Voting machines: Bulgaria’s caretaker PM admits elections could face Constitutional Court challenge
By the time of the February 22 deadline for applications, there had been only one bid to rent voting machines to the Central Election Commission for Bulgaria’s March 26 2017 elections, and the CEC has yet to decide whether to accept it.
Bulgaria’s Supreme Administrative Court ruled on February 1 that there should be voting machines at all 12 000 polling stations in Bulgaria and abroad, to offer voters an alternative to casting a paper ballot.
With the backing of the caretaker government, the CEC announced a tender for renting the machines, setting technical parameters and saying that it was prepared to spend no more than 15 million leva, VAT included (about 7.6 million euro), on the rental.
The CEC, which initially had made provision for only 500 voting machines, said that it needed 13 000, to allow for spares.
Close to deadline, it emerged that only one company had put in a bid, Lirex BG, a company that had supplied machines for an experiment in the use of voting machines in Bulgaria’s 2009 elections.
Bulgarian National Radio quoted the firm’s manager, Manol Iliev, as saying that for such an order, of about 13 000 voting machines, it was possible to supply them within a week.
But getting the essential components delivered could take up to a month, he added, saying that this could represent a risk.
CEC spokesperson Tsvetozar Tomov said that it was most likely that the commission would make a decision on the bid on February 24.
The initial deadline for bids had been February 28, but the CEC had decided to bring this forward by four days. If there were points of dispute, the commission could extend the deadline again, Tomov said.

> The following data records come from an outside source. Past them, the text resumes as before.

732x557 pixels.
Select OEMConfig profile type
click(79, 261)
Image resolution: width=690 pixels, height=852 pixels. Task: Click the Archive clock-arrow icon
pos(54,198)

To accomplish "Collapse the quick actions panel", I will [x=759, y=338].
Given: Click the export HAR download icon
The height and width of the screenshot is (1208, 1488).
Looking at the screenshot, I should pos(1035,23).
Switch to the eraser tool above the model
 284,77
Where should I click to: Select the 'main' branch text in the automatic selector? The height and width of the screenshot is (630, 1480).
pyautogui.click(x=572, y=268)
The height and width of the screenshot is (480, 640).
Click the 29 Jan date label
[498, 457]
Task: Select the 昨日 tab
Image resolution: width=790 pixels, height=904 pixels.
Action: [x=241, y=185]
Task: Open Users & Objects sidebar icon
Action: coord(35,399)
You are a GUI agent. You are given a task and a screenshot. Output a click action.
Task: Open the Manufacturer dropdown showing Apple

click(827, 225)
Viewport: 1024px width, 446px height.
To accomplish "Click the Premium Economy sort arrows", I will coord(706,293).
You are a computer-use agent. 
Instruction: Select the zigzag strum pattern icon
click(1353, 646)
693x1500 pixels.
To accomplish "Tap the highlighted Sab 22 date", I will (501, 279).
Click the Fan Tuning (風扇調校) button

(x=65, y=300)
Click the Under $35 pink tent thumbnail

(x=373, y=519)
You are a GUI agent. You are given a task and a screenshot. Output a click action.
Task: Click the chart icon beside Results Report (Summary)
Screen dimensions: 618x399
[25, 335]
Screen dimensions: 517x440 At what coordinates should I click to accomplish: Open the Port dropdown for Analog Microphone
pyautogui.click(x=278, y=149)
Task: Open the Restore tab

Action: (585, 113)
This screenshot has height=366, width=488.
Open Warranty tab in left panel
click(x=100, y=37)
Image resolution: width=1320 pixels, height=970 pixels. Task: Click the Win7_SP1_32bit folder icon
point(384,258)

On February 22, Bulgaria’s caretaker Prime Minister Ognyan Gerdzhikov was “cautiously optimistic” about the issue of the supply of voting machines.
Gerdzhikov said that it was nice that there was a candidate but said that he could not speculate about whether the bid would succeed.
“I really want this to be successful because it’s one of the things that really bother me, and not only me. It still cannot be excluded that the elections would be taken to the Constitutional Court,” Gerdzhikov said.